A retreat is a time of reflection but, also, if you get like-minded people together, it’s a great way for new contacts to be made, friends to be forged and, in our world of science possibilities – of new collaborations identified. I attended the QIMR Berghofer PhD Student Retreat in the Tamborine Mountains. The GPS said it would take two hours. It hadn’t factored in 20 km of single road laneway where trees defined the edges and part of the task was to avoid wallabies jumping around the place. But the view from the top of the mountain was spectacular. Indeed it still is surreal for me to see bright red and blue plume parrots flying around the place.
But I wasn’t there for the nature. I was there to talk to the 100 or so PhD students from the Institute. I spent time bringing to their attention career choices that follow a PhD. This is essential in a period when the linear career path from PhD to independent research Group Leader is a low probability for most.
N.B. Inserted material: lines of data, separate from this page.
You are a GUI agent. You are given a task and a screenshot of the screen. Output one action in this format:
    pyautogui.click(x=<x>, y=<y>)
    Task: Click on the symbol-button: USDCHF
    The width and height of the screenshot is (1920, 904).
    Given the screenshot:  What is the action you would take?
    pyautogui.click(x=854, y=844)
I put particular emphasis on identifying possible commercial opportunities in their research. By getting into the habit of making disclosures of ideas that they think may be worthwhile, they will not miss something of real benefit. I linked this to the sore need in Australia to establish start-up companies and thereby generating a new line of employment possibilities for those with PhDs. A final point of emphasis in my talk was on the need for highest quality of performing their research as the problem of selective presentation of data or, worse, the fabrication of data appears to be growing worldwide.
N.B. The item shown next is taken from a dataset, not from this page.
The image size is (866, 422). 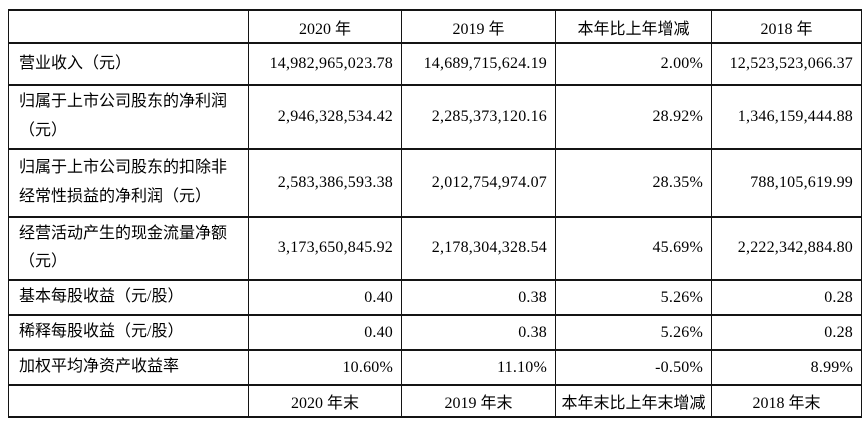 I want to click on value-cell-change: 28.35%, so click(x=634, y=182).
After this opportunity to talk to them I had a series of casual conversations over dinner and afterwards. It struck me, and this is a contrast from other years, that many of them really wished to have a career in the biotech sector. Their questions were more about how to get started, where can these opportunities be realised etc.
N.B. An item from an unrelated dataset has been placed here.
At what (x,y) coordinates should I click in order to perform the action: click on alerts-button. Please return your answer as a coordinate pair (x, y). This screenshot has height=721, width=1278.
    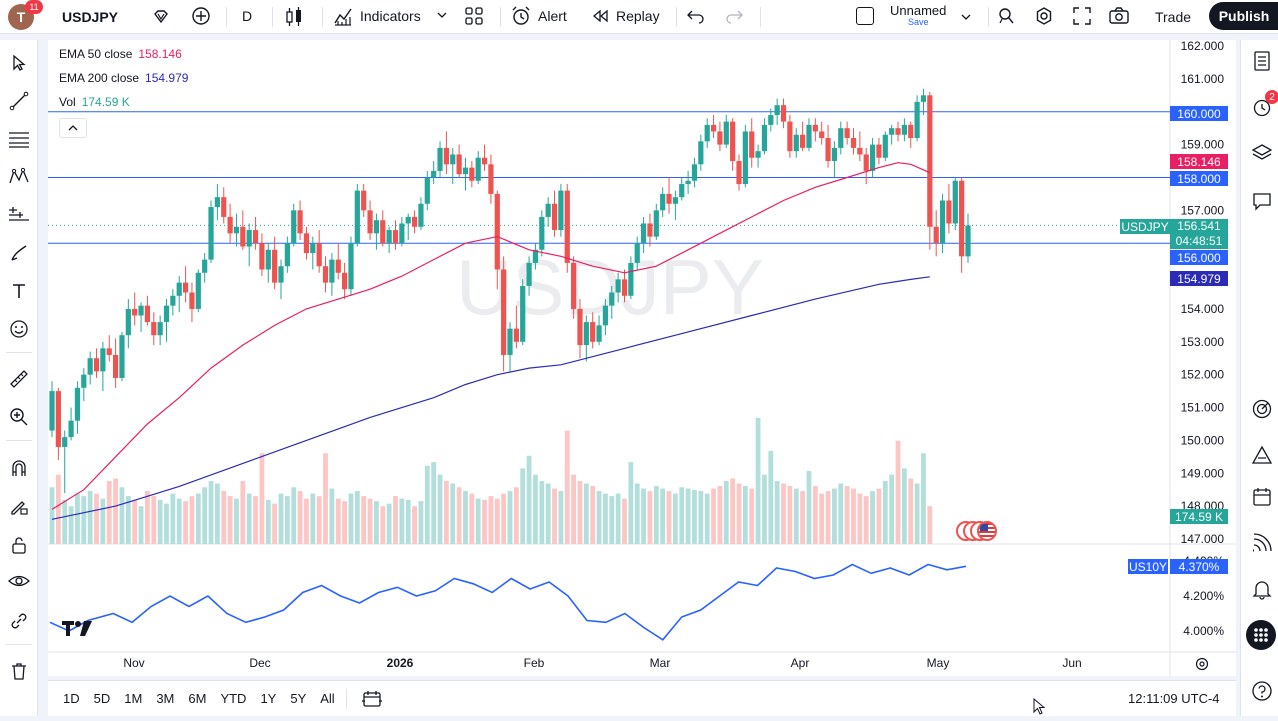
    Looking at the image, I should click on (1262, 107).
I think that the retreat for me signalled an advance/change in the thinking of the young researchers. They now recognise that there are diverse career pathways and some of these jobs are very interesting and challenging and should be considered, in addition to the standard path of aiming to run research groups in institutes or universities.
When I woke this morning the valley below was bathed in sunshine and my spirits were lifted by a wonderful evening with great young people. Then I had to drive back down the one lane road!